*目的*. 以下の項目をすべて、一字一句変えずに引用せよ。

記述された項目の位置を特定するための記録

◇ ◇ ◇ ◇ ◇ ◇ ◇

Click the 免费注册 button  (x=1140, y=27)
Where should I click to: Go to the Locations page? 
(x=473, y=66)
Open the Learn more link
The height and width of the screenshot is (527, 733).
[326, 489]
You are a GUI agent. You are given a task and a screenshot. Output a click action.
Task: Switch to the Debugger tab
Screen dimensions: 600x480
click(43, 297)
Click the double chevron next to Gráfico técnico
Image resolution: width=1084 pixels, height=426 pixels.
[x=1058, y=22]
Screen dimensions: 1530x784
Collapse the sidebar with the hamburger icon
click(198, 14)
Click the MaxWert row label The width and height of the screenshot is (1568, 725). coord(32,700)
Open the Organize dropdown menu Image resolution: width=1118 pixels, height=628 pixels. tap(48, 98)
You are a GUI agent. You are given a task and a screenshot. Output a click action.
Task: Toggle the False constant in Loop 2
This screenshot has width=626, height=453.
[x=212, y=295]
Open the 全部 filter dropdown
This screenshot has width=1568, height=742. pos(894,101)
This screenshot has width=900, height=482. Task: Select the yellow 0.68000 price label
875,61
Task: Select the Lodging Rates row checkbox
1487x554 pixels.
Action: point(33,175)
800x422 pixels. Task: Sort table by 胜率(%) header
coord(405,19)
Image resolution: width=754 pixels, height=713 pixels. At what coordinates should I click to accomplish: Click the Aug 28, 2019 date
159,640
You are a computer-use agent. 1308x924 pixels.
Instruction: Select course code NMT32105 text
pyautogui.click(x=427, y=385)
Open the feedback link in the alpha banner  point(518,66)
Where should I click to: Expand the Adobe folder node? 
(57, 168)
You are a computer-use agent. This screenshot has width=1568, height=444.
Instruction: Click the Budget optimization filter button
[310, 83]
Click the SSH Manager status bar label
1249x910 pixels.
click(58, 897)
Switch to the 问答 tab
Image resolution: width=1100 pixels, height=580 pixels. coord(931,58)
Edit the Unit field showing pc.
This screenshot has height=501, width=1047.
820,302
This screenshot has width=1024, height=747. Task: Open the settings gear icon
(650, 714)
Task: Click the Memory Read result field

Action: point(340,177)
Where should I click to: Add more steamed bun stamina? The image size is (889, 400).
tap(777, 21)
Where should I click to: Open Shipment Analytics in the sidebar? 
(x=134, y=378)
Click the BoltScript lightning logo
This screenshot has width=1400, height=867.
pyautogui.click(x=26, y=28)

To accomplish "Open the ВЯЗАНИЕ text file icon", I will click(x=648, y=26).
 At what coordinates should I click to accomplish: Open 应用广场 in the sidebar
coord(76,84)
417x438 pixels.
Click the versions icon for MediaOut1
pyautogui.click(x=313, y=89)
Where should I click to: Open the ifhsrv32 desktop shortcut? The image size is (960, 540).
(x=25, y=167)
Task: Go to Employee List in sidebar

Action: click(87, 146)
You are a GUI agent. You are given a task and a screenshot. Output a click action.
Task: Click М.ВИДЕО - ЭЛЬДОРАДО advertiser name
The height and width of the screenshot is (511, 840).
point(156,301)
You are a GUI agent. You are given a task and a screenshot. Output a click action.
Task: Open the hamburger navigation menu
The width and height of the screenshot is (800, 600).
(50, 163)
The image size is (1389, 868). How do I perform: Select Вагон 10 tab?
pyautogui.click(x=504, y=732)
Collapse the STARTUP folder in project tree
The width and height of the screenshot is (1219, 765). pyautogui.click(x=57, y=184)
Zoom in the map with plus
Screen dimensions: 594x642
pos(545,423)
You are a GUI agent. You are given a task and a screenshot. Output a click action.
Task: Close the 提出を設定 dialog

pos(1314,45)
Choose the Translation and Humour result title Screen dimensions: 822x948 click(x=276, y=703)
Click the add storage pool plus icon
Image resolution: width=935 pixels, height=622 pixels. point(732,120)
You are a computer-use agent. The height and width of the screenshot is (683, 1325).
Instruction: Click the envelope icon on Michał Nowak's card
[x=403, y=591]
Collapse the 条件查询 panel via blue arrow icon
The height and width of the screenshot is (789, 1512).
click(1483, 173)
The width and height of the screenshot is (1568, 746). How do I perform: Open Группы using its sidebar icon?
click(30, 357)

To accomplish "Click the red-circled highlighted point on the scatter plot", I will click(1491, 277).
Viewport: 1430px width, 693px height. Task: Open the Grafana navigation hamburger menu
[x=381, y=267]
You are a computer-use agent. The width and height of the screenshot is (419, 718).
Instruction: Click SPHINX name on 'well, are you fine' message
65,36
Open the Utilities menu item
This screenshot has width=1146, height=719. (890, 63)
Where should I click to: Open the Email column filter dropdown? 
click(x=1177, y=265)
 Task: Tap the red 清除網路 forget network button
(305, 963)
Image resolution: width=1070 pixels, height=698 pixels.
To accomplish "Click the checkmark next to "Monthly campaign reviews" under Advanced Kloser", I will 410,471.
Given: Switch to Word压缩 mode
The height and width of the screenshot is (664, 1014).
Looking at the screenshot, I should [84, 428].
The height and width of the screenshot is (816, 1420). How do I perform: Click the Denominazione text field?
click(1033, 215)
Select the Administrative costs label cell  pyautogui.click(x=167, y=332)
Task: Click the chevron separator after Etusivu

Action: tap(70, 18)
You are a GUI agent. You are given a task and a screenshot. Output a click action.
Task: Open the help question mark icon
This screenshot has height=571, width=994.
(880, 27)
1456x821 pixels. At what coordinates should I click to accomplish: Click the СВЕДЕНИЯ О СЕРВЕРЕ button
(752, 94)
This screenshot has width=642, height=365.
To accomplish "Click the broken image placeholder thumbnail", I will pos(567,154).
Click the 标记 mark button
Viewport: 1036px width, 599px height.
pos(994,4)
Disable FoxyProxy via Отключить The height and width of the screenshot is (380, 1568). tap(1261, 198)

◇ ◇ ◇ ◇ ◇ ◇ ◇

*タスク回答*.
Click the 免费注册 button  (x=1140, y=27)
Where should I click to: Go to the Locations page? 
(x=473, y=66)
Open the Learn more link
The height and width of the screenshot is (527, 733).
[326, 489]
You are a GUI agent. You are given a task and a screenshot. Output a click action.
Task: Switch to the Debugger tab
Screen dimensions: 600x480
click(43, 297)
Click the double chevron next to Gráfico técnico
Image resolution: width=1084 pixels, height=426 pixels.
[x=1058, y=22]
Screen dimensions: 1530x784
Collapse the sidebar with the hamburger icon
click(198, 14)
Click the MaxWert row label The width and height of the screenshot is (1568, 725). coord(32,700)
Open the Organize dropdown menu Image resolution: width=1118 pixels, height=628 pixels. tap(48, 98)
You are a GUI agent. You are given a task and a screenshot. Output a click action.
Task: Toggle the False constant in Loop 2
This screenshot has width=626, height=453.
[x=212, y=295]
Open the 全部 filter dropdown
This screenshot has width=1568, height=742. pos(894,101)
This screenshot has width=900, height=482. Task: Select the yellow 0.68000 price label
875,61
Task: Select the Lodging Rates row checkbox
1487x554 pixels.
Action: point(33,175)
800x422 pixels. Task: Sort table by 胜率(%) header
coord(405,19)
Image resolution: width=754 pixels, height=713 pixels. At what coordinates should I click to accomplish: Click the Aug 28, 2019 date
159,640
You are a computer-use agent. 1308x924 pixels.
Instruction: Select course code NMT32105 text
pyautogui.click(x=427, y=385)
Open the feedback link in the alpha banner  point(518,66)
Where should I click to: Expand the Adobe folder node? 
(57, 168)
You are a computer-use agent. This screenshot has width=1568, height=444.
Instruction: Click the Budget optimization filter button
[310, 83]
Click the SSH Manager status bar label
1249x910 pixels.
click(58, 897)
Switch to the 问答 tab
Image resolution: width=1100 pixels, height=580 pixels. coord(931,58)
Edit the Unit field showing pc.
This screenshot has height=501, width=1047.
820,302
This screenshot has width=1024, height=747. Task: Open the settings gear icon
(650, 714)
Task: Click the Memory Read result field

Action: point(340,177)
Where should I click to: Add more steamed bun stamina? The image size is (889, 400).
tap(777, 21)
Where should I click to: Open Shipment Analytics in the sidebar? 
(x=134, y=378)
Click the BoltScript lightning logo
This screenshot has width=1400, height=867.
pyautogui.click(x=26, y=28)

To accomplish "Open the ВЯЗАНИЕ text file icon", I will click(x=648, y=26).
 At what coordinates should I click to accomplish: Open 应用广场 in the sidebar
coord(76,84)
417x438 pixels.
Click the versions icon for MediaOut1
pyautogui.click(x=313, y=89)
Where should I click to: Open the ifhsrv32 desktop shortcut? The image size is (960, 540).
(x=25, y=167)
Task: Go to Employee List in sidebar

Action: click(87, 146)
You are a GUI agent. You are given a task and a screenshot. Output a click action.
Task: Click М.ВИДЕО - ЭЛЬДОРАДО advertiser name
The height and width of the screenshot is (511, 840).
point(156,301)
You are a GUI agent. You are given a task and a screenshot. Output a click action.
Task: Open the hamburger navigation menu
The width and height of the screenshot is (800, 600).
(50, 163)
The image size is (1389, 868). How do I perform: Select Вагон 10 tab?
pyautogui.click(x=504, y=732)
Collapse the STARTUP folder in project tree
The width and height of the screenshot is (1219, 765). pyautogui.click(x=57, y=184)
Zoom in the map with plus
Screen dimensions: 594x642
pos(545,423)
You are a GUI agent. You are given a task and a screenshot. Output a click action.
Task: Close the 提出を設定 dialog

pos(1314,45)
Choose the Translation and Humour result title Screen dimensions: 822x948 click(x=276, y=703)
Click the add storage pool plus icon
Image resolution: width=935 pixels, height=622 pixels. point(732,120)
You are a computer-use agent. The height and width of the screenshot is (683, 1325).
Instruction: Click the envelope icon on Michał Nowak's card
[x=403, y=591]
Collapse the 条件查询 panel via blue arrow icon
The height and width of the screenshot is (789, 1512).
click(1483, 173)
The width and height of the screenshot is (1568, 746). How do I perform: Open Группы using its sidebar icon?
click(30, 357)

To accomplish "Click the red-circled highlighted point on the scatter plot", I will click(1491, 277).
Viewport: 1430px width, 693px height. Task: Open the Grafana navigation hamburger menu
[x=381, y=267]
You are a computer-use agent. The width and height of the screenshot is (419, 718).
Instruction: Click SPHINX name on 'well, are you fine' message
65,36
Open the Utilities menu item
This screenshot has width=1146, height=719. (890, 63)
Where should I click to: Open the Email column filter dropdown? 
click(x=1177, y=265)
 Task: Tap the red 清除網路 forget network button
(305, 963)
Image resolution: width=1070 pixels, height=698 pixels.
To accomplish "Click the checkmark next to "Monthly campaign reviews" under Advanced Kloser", I will 410,471.
Given: Switch to Word压缩 mode
The height and width of the screenshot is (664, 1014).
Looking at the screenshot, I should [84, 428].
The height and width of the screenshot is (816, 1420). How do I perform: Click the Denominazione text field?
click(1033, 215)
Select the Administrative costs label cell  pyautogui.click(x=167, y=332)
Task: Click the chevron separator after Etusivu

Action: tap(70, 18)
You are a GUI agent. You are given a task and a screenshot. Output a click action.
Task: Open the help question mark icon
This screenshot has height=571, width=994.
(880, 27)
1456x821 pixels. At what coordinates should I click to accomplish: Click the СВЕДЕНИЯ О СЕРВЕРЕ button
(752, 94)
This screenshot has width=642, height=365.
To accomplish "Click the broken image placeholder thumbnail", I will pos(567,154).
Click the 标记 mark button
Viewport: 1036px width, 599px height.
pos(994,4)
Disable FoxyProxy via Отключить The height and width of the screenshot is (380, 1568). tap(1261, 198)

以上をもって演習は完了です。